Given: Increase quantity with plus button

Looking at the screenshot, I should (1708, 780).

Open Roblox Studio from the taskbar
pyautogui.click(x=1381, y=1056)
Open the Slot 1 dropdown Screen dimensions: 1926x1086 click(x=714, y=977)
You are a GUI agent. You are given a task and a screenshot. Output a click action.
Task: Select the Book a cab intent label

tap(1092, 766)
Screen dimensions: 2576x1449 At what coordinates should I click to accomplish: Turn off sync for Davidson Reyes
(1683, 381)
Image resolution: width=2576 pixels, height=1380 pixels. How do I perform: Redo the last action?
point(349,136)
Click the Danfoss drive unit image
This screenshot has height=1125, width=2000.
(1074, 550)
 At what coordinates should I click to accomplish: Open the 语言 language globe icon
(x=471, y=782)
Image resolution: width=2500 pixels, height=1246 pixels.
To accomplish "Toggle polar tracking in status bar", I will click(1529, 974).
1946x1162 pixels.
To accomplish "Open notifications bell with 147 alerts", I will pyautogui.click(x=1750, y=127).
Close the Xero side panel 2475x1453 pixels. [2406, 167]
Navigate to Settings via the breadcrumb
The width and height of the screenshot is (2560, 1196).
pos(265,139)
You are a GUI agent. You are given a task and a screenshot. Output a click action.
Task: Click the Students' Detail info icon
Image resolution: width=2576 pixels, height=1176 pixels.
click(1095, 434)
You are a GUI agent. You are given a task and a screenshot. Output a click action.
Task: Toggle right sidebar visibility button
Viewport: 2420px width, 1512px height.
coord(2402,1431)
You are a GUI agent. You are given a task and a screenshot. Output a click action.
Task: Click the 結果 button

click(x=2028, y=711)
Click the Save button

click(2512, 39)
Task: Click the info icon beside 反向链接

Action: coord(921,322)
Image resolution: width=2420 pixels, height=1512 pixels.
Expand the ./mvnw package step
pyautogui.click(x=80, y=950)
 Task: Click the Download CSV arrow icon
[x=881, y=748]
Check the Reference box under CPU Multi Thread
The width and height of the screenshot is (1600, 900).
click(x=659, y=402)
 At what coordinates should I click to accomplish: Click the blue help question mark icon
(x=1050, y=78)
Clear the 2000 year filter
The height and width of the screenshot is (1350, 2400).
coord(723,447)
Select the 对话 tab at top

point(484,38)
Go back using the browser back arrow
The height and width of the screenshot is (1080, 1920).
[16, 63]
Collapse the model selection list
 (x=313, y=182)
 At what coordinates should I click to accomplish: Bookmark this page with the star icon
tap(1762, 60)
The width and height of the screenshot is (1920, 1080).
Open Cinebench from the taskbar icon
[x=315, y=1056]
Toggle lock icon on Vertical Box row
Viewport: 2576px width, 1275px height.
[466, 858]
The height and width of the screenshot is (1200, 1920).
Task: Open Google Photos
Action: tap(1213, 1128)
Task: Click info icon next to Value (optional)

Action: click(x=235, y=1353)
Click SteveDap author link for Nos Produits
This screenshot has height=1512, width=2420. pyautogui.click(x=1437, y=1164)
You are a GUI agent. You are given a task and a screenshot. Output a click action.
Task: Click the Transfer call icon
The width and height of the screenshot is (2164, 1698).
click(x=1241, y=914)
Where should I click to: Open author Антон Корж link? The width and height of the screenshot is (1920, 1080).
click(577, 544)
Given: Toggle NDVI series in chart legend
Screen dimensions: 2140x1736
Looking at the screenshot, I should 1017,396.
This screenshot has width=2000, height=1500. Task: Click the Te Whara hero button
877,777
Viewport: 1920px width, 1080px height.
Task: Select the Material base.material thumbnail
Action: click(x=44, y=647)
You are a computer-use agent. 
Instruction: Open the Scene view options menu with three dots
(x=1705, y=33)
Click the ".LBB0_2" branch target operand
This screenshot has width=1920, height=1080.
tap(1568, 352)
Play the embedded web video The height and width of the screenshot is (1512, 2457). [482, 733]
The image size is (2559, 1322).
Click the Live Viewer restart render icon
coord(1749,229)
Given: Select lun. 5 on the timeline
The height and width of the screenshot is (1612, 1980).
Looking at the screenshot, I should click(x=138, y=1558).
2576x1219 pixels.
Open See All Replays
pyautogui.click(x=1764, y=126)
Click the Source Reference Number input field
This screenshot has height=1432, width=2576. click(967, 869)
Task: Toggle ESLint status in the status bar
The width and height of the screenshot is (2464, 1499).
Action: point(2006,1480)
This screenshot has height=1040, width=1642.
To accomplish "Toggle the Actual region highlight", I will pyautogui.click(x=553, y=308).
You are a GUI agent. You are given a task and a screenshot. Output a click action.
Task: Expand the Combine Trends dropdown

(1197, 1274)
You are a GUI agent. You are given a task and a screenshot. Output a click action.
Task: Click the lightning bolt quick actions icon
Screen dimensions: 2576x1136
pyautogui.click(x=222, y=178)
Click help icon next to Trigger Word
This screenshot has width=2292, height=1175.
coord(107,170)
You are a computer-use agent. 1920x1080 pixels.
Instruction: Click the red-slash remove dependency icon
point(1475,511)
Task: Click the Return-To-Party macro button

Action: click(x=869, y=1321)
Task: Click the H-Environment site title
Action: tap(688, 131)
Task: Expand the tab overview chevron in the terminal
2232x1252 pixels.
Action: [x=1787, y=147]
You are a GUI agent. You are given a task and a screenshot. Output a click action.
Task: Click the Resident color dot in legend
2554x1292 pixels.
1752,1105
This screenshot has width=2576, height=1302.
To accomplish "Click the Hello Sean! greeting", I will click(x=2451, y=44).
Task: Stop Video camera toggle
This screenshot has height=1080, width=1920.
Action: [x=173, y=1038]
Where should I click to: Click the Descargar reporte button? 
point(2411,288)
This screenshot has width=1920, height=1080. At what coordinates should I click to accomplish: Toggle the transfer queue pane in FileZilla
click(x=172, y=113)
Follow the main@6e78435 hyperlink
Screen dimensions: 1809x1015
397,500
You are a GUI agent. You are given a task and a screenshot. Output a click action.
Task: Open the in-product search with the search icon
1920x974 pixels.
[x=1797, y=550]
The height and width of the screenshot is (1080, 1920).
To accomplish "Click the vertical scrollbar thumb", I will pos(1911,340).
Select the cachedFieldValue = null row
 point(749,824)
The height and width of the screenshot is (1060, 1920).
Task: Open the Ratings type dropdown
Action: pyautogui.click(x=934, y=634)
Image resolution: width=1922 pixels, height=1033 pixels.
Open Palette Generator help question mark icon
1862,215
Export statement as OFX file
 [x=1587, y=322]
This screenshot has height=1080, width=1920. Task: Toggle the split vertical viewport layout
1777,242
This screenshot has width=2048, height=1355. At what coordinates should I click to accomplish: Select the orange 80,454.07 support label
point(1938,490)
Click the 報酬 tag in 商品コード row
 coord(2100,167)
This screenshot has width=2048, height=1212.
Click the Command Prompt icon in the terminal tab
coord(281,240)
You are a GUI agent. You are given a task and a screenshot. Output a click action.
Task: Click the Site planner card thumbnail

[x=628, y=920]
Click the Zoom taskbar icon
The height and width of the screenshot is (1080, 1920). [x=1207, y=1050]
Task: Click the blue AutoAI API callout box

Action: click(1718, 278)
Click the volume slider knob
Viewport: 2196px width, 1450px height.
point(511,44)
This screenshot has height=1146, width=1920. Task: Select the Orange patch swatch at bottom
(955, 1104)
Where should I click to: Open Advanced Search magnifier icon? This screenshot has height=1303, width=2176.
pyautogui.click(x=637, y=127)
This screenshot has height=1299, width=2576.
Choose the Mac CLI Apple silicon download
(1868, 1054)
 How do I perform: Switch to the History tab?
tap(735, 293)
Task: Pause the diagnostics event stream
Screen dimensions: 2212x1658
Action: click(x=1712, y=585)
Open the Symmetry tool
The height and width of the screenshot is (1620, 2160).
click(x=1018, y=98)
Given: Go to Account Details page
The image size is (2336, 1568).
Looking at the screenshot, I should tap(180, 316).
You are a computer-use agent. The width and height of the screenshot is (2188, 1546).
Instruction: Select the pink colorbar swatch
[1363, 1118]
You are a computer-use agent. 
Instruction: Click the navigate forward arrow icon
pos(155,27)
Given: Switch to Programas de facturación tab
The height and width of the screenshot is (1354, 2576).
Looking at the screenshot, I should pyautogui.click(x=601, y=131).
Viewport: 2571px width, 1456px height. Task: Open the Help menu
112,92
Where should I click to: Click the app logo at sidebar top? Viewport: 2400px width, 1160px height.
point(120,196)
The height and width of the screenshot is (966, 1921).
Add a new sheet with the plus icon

+--

— PROBLEM DETAILS —
Extract all lines of the records above that include "computer".

— SOLUTION FOR THIS TASK —
You are a computer-use agent. 
You are a computer-use agent. 1920x1080 pixels.
You are a computer-use agent. The width and height of the screenshot is (2188, 1546).
You are a computer-use agent. 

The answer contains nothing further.